Recuerdo como una mañana en el recreo dos amigas de clase me utilizaron sin escrúpulos para sonsacarme información del bando contrario. Una de ellas me preguntó si los chicos estábamos al tanto de que alguna llevase sujetador. Querían saber si hablábamos de ello. Negué con la cabeza. No porque los chicos me incluyeran en ese tipo de conversaciones, sino porque yo personalmente lo desconocía. Se miraron y sonrieron al tiempo, complacidas por comprobar la ventaja madurativa que nos llevaban. “Por favor” dijo la más incisiva. “Si se nota mogollón”.
No contentas con el 1 a 0, me preguntaron si creía que alguna niña de clase había empezado a tener el periodo. Volví a negar, escandalizado. No cabía en mi cabeza que un fenómeno capital en el desarrollo evolutivo de una mujer me fuera ocultado. Presumiblemente, conmigo lo compartirían. Yo formaba parte de ellas. Una nueva sonrisa me alertó de mi error.
Para colmo de la crueldad, me hicieron una confesión. En la clase de gimnasia de la semana anterior habíamos sido divididos en grupos de diez y obligados a realizar volteretas por turnos sobre una colchoneta. Siempre que yo realizaba el giro sobre mi cabeza, mis nueve compañeras sonreían nerviosamente. Desconocía el motivo de su hilaridad pero correspondía a su humor con inocencia. ¡Pues no te jode que me cuentan que al hacer la pirueta se me veían los huevecillos por la pernera del pantaloncito! No daba crédito a lo que acababa de escuchar. Me sentí ultrajado. Aquello me parecía indecente. Yo no debía tener órganos genitales para ellas. ¡Asquerosas traidoras sexuadas con sujetador! Fue una amarga lección. Los chicos me resultaban totalmente desconocidos y las chicas empezaban a poner límites infranqueables a mi presencia entre sus filas. ¿Cual era entonces mi maldito "grupo de iguales"?
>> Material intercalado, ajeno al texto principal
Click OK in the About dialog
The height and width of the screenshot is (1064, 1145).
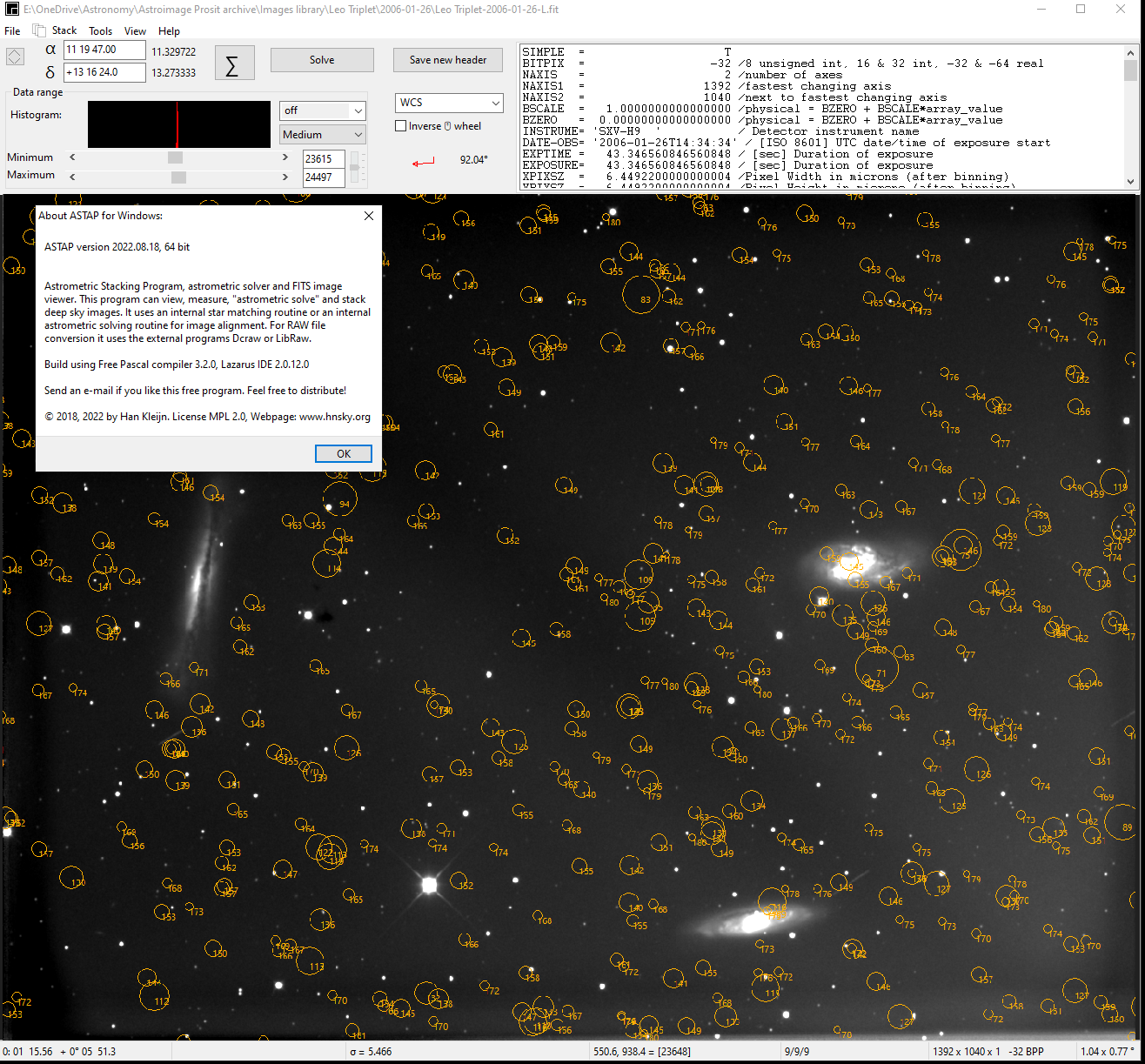point(344,453)
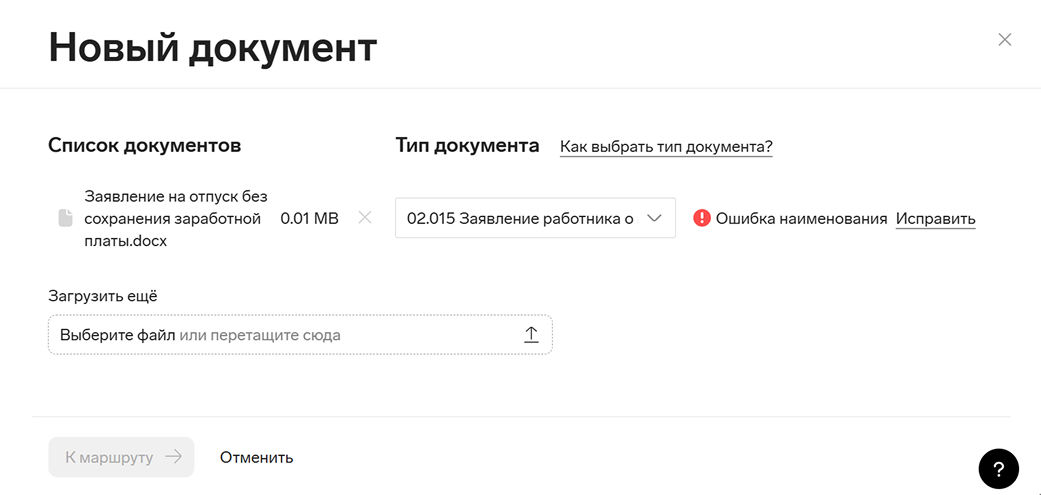Viewport: 1041px width, 495px height.
Task: Click the Ошибка наименования error message
Action: point(801,218)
Tal vez experiencias traumáticas como esta me empujaron a asumir una misión en la vida, igual que les sucede, pero a lo bestia, a los villanos de Batman. A partir de entonces podía proponerme hacer lo impensable por ser querido por todos, ellos y ellas. O tomar la delantera y odiarles en primer lugar. Los años han demostrado que he sido mucho más hábil desarrollando esta segunda opción.